----- DATA FOR REVIEW -----

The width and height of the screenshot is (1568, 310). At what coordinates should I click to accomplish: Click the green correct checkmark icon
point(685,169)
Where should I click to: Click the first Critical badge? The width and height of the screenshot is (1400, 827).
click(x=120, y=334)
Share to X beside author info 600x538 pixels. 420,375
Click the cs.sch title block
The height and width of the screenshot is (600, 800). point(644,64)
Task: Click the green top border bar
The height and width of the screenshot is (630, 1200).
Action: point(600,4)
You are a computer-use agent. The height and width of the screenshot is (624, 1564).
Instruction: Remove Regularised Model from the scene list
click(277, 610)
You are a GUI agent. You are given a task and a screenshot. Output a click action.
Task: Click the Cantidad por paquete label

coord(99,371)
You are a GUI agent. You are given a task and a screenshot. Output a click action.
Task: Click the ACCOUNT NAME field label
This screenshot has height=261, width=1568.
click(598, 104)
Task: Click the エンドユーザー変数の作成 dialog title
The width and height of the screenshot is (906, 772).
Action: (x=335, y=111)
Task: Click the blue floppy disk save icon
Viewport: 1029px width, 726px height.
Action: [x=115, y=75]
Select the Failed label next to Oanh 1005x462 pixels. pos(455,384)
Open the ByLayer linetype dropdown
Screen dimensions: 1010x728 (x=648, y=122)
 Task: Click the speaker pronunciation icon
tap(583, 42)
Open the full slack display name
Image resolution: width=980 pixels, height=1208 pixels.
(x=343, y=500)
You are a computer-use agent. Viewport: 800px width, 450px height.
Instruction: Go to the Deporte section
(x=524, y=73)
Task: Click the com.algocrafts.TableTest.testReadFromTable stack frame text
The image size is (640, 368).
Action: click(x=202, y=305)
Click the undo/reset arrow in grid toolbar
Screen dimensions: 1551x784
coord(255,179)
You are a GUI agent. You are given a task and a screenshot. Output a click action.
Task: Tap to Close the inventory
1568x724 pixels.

-----

WHAT YOU NEED TO DO: Return, without any change, only the lines from the one containing "Instruction: Go to the Deporte section" through the last line of the entries above.

RESULT FOR THIS EXERCISE:
Instruction: Go to the Deporte section
(x=524, y=73)
Task: Click the com.algocrafts.TableTest.testReadFromTable stack frame text
The image size is (640, 368).
Action: click(x=202, y=305)
Click the undo/reset arrow in grid toolbar
Screen dimensions: 1551x784
coord(255,179)
You are a GUI agent. You are given a task and a screenshot. Output a click action.
Task: Tap to Close the inventory
1568x724 pixels.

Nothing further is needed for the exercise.